Las prácticas agroecológicas están basadas en una amplia gama de principios tales como:

  • para campesinas/os, agricultoras/es familiares y otras/os productoras/es de alimentos a pequeña escala: diversificar las variedades de cultivos, semillas locales y razas de ganado; integrar cultivos (proteínas, cereales, legumbres, frutas y vegetales), árboles, ganadería, peces; aplicación de abonos de origen animal y compostaje; mejorar la interacción biológica en todo el sistema; minimizar el uso y la dependencia de recursos e insumos no renovables externos (por ejemplo nutrientes y agrotóxicos) y la dependencia de energías producidas a partir de combustibles fósiles; recolección de agua de lluvia; monitoreo comunitario de ecosistemas; secado solar y almacenamiento de alimentos; manejo comunitario de bosques.
  • para pescadoras/es tradicionales, artesanales y a pequeña escala: manejo comunitario para conservar y regenerar las poblaciones de peces, los caladeros de pesca, los arrecifes de coral, los pantanos de manglares y otros hábitats de peces.
  • para el pastoreo trashumante transfronterizo y migratorio tradicional: conservación de los territorios de pastoreo, y uso para la producción de carne, leche, fibras, combustible y otros.
  • para las/os habitantes de bosques: vivir de la diversidad de productos forestales no maderables y proteger la biodiversidad. Para los Pueblos Indígenas: acceso a los recursos naturales en sus territorios, en particular para la caza y la recolección.

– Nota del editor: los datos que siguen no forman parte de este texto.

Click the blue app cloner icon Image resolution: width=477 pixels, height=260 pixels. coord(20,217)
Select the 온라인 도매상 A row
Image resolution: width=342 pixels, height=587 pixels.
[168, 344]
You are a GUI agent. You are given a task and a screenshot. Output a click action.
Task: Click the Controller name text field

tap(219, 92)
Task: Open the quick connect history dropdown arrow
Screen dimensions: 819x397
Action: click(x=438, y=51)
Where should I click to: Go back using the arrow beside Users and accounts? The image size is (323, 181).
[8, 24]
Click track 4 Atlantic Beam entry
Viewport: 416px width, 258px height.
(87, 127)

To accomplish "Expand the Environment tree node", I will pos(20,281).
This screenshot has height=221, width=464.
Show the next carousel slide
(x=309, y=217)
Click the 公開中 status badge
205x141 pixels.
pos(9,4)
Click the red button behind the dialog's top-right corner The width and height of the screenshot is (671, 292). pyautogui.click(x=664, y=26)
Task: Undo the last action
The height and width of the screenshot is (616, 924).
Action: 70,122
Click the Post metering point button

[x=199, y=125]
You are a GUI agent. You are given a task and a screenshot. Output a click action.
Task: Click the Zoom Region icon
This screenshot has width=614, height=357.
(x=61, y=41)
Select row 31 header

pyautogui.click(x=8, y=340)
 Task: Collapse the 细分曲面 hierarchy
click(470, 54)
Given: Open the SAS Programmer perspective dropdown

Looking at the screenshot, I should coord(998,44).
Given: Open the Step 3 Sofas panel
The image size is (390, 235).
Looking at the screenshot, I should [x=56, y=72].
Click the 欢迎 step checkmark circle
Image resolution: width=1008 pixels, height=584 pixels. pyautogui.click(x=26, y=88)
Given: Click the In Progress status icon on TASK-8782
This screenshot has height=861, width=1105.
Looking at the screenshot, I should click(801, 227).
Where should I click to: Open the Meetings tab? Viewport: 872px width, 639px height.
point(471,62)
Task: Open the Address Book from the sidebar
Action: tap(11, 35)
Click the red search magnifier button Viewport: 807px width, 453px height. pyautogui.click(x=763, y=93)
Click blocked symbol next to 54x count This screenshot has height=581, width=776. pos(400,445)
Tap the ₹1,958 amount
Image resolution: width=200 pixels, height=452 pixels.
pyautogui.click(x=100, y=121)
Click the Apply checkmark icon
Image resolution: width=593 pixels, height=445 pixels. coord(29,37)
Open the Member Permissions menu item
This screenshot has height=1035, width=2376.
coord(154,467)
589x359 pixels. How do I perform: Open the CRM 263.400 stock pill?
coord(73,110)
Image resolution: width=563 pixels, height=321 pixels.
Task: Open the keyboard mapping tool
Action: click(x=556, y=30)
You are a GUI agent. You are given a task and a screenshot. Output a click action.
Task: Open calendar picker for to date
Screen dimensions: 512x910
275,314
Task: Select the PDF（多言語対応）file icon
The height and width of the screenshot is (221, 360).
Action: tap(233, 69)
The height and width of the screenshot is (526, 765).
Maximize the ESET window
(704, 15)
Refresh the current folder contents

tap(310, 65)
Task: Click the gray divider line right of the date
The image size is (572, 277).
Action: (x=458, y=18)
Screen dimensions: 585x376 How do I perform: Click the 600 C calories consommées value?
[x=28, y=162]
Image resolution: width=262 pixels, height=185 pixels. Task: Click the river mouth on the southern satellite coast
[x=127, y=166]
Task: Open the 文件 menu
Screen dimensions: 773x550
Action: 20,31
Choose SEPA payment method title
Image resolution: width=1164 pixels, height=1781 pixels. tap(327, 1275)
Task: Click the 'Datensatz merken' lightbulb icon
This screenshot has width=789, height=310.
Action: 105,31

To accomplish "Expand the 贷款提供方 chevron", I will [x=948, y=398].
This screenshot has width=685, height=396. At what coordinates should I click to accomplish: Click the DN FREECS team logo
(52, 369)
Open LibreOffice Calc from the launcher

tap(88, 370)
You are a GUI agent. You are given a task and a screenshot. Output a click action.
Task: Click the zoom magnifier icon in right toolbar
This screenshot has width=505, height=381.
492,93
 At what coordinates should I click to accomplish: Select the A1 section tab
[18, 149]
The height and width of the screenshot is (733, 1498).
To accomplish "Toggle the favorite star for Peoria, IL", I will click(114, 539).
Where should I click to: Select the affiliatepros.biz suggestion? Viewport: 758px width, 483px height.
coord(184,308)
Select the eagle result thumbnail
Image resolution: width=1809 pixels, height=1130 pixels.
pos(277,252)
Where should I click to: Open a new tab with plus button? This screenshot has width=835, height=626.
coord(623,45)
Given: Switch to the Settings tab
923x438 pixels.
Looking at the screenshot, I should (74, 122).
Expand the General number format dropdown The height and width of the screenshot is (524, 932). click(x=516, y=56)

El potencial y fuerza transformadora de la agroecología para alimentar al mundo y sustituir al sistema alimentario industrial destructivo ha sido reconocido en varios informes científicos y de la ONU.

«Muchos consideran que la agroecología ofrece numerosos beneficios, como los relativos al aumento de la seguridad alimentaria y la resiliencia, la mejora de los medios de vida y las economías locales, la diversificación de la producción alimentaria y las dietas, la promoción de la salud y la nutrición, la protección de los recursos naturales y la diversidad biológica, la adaptación al cambio climático y su mitigación, la contribución al empoderamiento de las mujeres y la conservación de las culturas locales y los conocimientos tradicionales.» – Segundo Simposio Internacional sobre Agroecología, abril de 2018, Roma, Resumen del presidente.